** SUPPLIED PASSAGE follows **

For both of these reasons, it's a big advantage to try to discuss this pre-need—yet this virtually never happens because it's not a pleasant or easy conversation and it's hard to be motivated until you have need. Catch 22.
C. Amateur Diagnosis
It makes a big difference whether the person owns the diagnosis, or has it thrust upon them. People can be problematic for a number of reasons, only some small fraction of which are caused by mental health issues. It is one thing to be diagnosed with a problem by a licensed mental health practitioner; it's another to have the group develop a story that labels a challenging person as suffering from a personality disorder (an inability to accept responsibility for having any culpability when when things go south).
As a professional troubleshooter, it's relatively common for me to encounter difficult members being labeled as mentally unwell by frustrated group members who are indulging in amateur diagnosis. While this doesn't guarantee that they're wrong or make it any less likely that the person so labeled has patterns of behavior that are truly challenging, the problem is that once someone is labeled as having mental health issues the group tends to give up on trying to make it work with that member—effectively writing them off. It can be chilling observing the herd culling out the "weak."
D. Limits of Support
The group needs to discuss what it can and cannot be counted on to do. No group can be all things to all people. One of the beauties of community life is how the collective can hold and nurture those who are sick and debilitated because the fabric of relationship tends to be stronger and because it is possible for many hands to contribute substantial aid in the aggregate without overloading the capacity of any one individual. However, there are limits even then.
Not only is there a question of how many members with mental health issues can be cared for or accommodated in the community (apples to apples), but you also have to factor in other member needs when discussing the limits of what can be extended, such as physical disabilities, old age, even Syrian immigrants (apples to oranges, lemons, and pineapples). And how close to capacity are you willing to extend yourself now, while still protecting enough flexibility to be there for unknown future needs of members who are otherwise not needing support today?
When discussing limits, be sure to take it far enough to identify the markers that indicate you may be at your limit. Having those in place ahead of time will be very useful when it comes time to apply them.
Finally, note that there may be limits of what group resources are make available to help people in need, but that doesn't have to limit what individuals members do on their own.
To be sure, these can be can very tender conversations, but not talking about them at all is worse.
It matters whether the person joins with a mental health issue or develops one after already being a member. In fact, it matters how long they've been a member before the need is apparent, and the extent to which they are viewed as a contributing member. In short, social capital comes into play here.
Communities have been known to stretch heroically to support beloved members in time of need, yet it is not likely that the door will be open if you approach community as a prospective member with a debilitating mental health issue that requires long-term community support. Understandably, groups are chary about embarking on a path that looks like long-term deficit spending (by which I mean the incoming member appears to need more support than they can ever give back).

** End of SUPPLIED PASSAGE **
** DATA SECTION follows **

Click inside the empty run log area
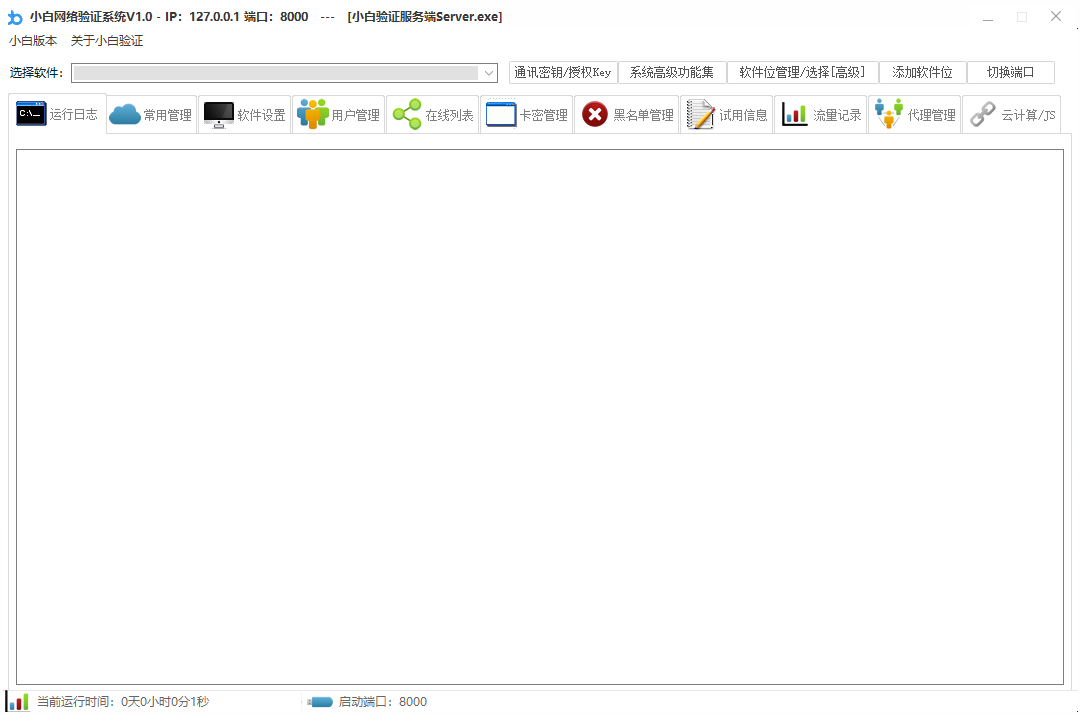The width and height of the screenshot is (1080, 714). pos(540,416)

** End of DATA SECTION **
** DATA SECTION follows **

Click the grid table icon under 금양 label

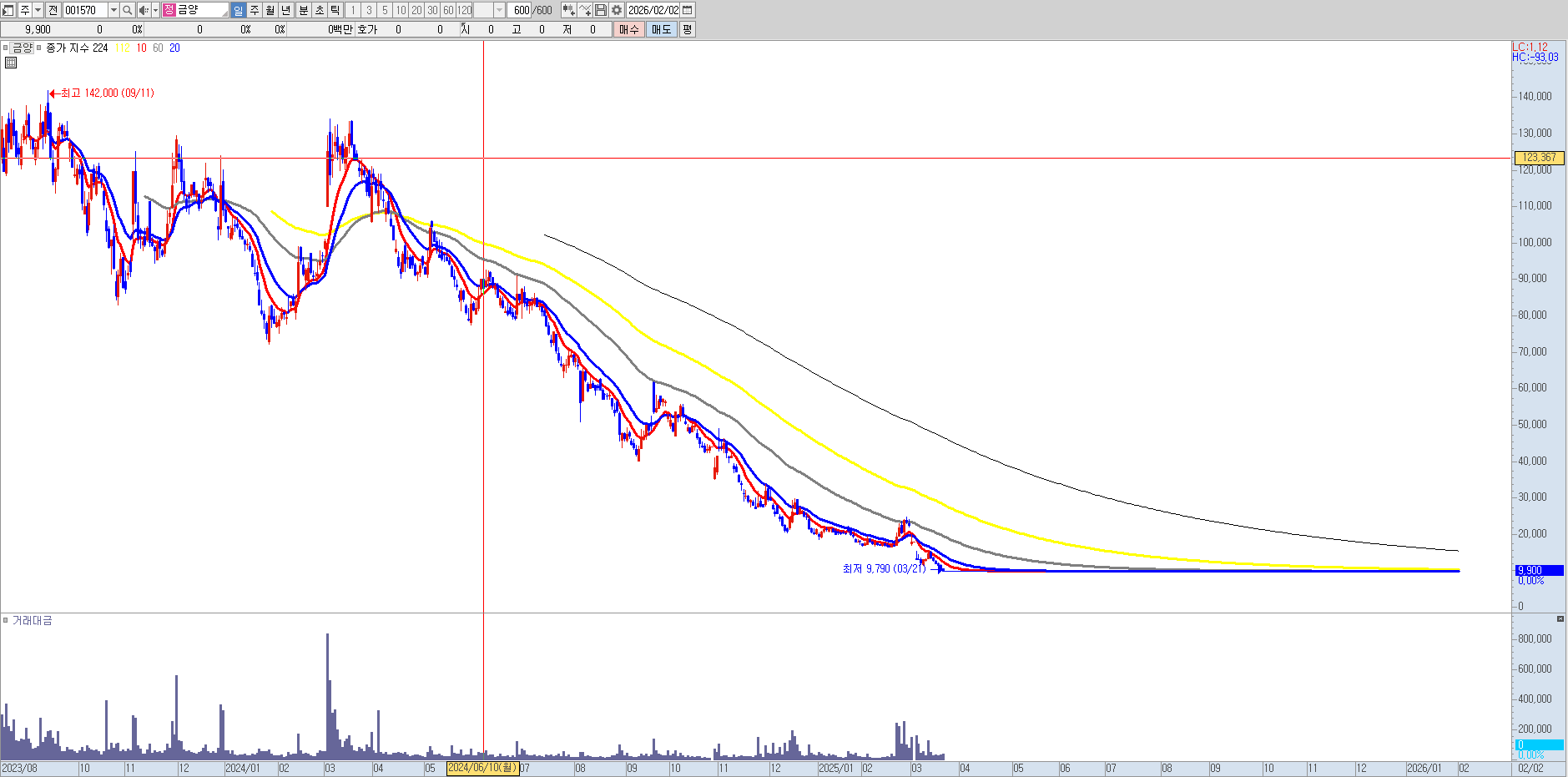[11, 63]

** End of DATA SECTION **

◆ REQUIREMENT: From the passage on mental health in community life, copy out the part that starts with "When discussing limits, be" and ends with "to apply them.". You won't need the entries for this.

◆ EXERCISE RESPONSE:
When discussing limits, be sure to take it far enough to identify the markers that indicate you may be at your limit. Having those in place ahead of time will be very useful when it comes time to apply them.